Review Articles

Flight Risk Review

You might think that cinema is all about the arty pictures, the Oscar bait, the moody period dramas and the auteur-driven space operas. But you’d be mistaken: It’s the more unheralded heroes of film that have kept the medium alive for more than a century – stuff like Flight Risk, a “dumb concept, great execution” thriller from a once celebrated, now disgraced filmmaker that toes the line just so between goofy and earnest. It’s low budget, stars actors you may or may not recognize, and delivers the type of brainless amusement you’d expect from Mark Wahlberg doing wacky accent work in a close-quarters nail-biter directed by Mel Gibson. Not a Great Film by any means, but enough dumb fun to be worth the price of admission.

The story is simple enough. Winston (Topher Grace), a bespectacled fugitive with connections to some big bad crime boss, is collared in a remote Alaskan town by steely U.S. Marshal Madelyn (Michelle Dockery). He negotiates a plea deal, and the two board a charter plane flown by a folksy pilot (Wahlberg) who, it’s soon revealed, is not who he says he is. That’s a movie! Three characters, one location, high stakes, beautiful stock footage of Alaskan mountain scenery. There’s nothing more to it, which is fine. Grace, Dockery, and Wahlberg play their characters as familiar archetypes: the badass lawwoman, the vicious bad guy, the nebbishy secondary villain who turns comrade due to dangerous circumstances. The setting includes built-in tension – what if they crash into a mountain?!? – and the arc of the plot is decidedly uncomplicated and unsurprising.

It also feels very inexpensive, which is not a dig unless you’re expecting fabulously detailed footage of airplanes in midair and not cutaways that border on Microsoft Flight Simulator graphics. The cheapo effects are mostly charming, aside from a suspiciously Midjourney-flavored opening shot of a motel that lasts all but two seconds. Most of the movie is close-ups of frightened people inside a tiny plane, so there’s not a ton of opportunity for anything fancy.
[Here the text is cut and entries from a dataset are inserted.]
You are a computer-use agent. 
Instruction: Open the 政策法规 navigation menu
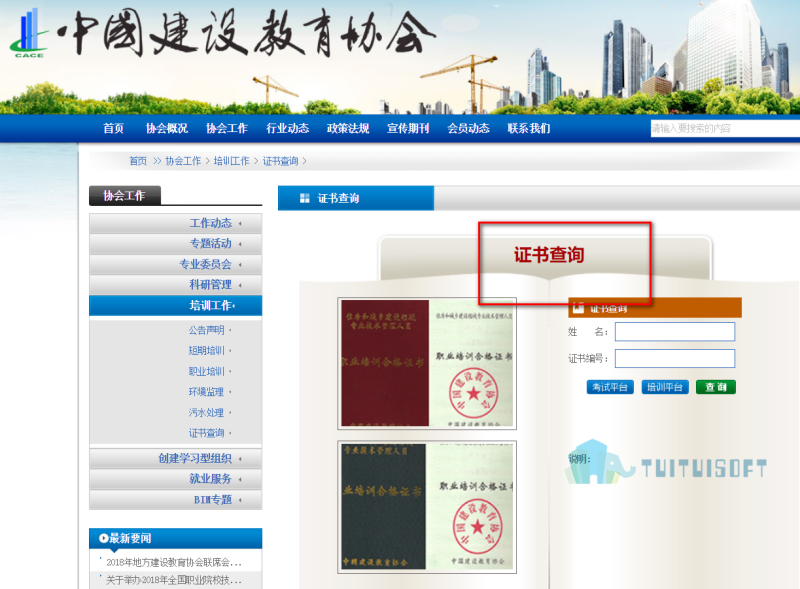347,127
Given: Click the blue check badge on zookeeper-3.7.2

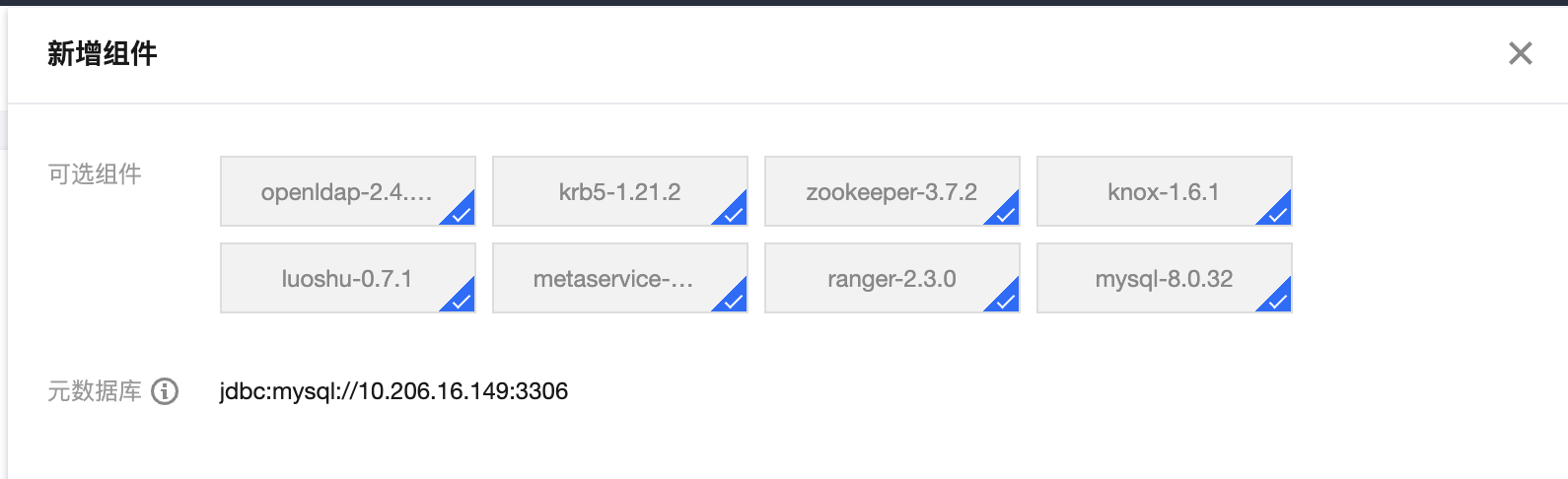Looking at the screenshot, I should click(1006, 212).
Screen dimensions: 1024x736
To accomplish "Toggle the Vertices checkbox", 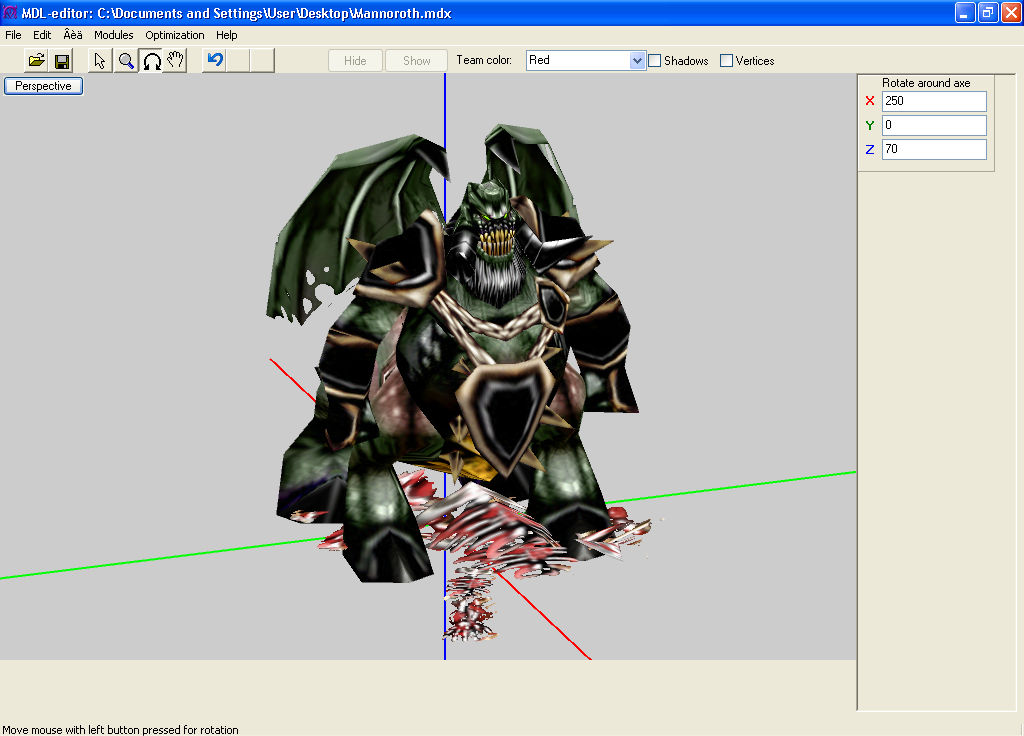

Gibson pulls out the big guns for the finale, which involves a fighter jet and an army of ambulances.

It’s honestly quite funny to see this after months of promotional material hyping up the fact that Flight Risk is directed by the guy who made Braveheart, The Passion of the Christ, and Apocalypto – three of the most visually arresting epics ever filmed – but it’s nice to know he’s good on a budget, too. Gibson has been making a comeback for about 15 years or so, most recently in shoot-em-up thrillers with titles like Agent Game, Hot Seat, and Desperation Road, and while I won’t defend his past patterns of behavior offscreen, it’s cool to see what he can achieve with three actors and a pressure-cooker setting. His experience as both a veteran director and the kind of actor you call when you need a villain in a movie about cartels or secret agents no doubt helped him turn Flight Risk from a mid write-off to a surprisingly good thriller. You do not, under any circumstances, gotta hand it to him, but he’s made an entertaining movie.

The script, which was written by Jared Rosenberg and made The Black List’s survey of best unproduced screenplays in 2020, is, again, about what you’d expect. The dialogue isn’t going to win any poetry awards. It’s peppered with a near-constant string of jokes about gay sex and soiling oneself, apparently the two most humiliating things that could happen to a man in Flight Risk’s universe. Dockery doesn’t get a lot to do, saddled as she is with the “girl who punches and says ‘Shut up’ all the time” role, but she’s very good at looking very, very worried for 90 minutes. Grace is funny without tipping over into irritating, obviously enjoying playing the “scared weenie” bit. Wahlberg in particular verges on cartoonish, repeating scary bad guy lines like “I’m gonna enjoy this” over and over as if reciting a mantra. Also, what they do with his hair – or lack thereof – must be seen to be believed. The trailers don’t do it justice.

Is Flight Risk the apex of cinema? No. Is it dumb fun? For the most part, yes. You could do worse than a movie about being trapped inside a tiny airplane with a killer, and whether it’s due to the capabilities of its director or the simplicity of its concept, Flight Risk sticks the landing.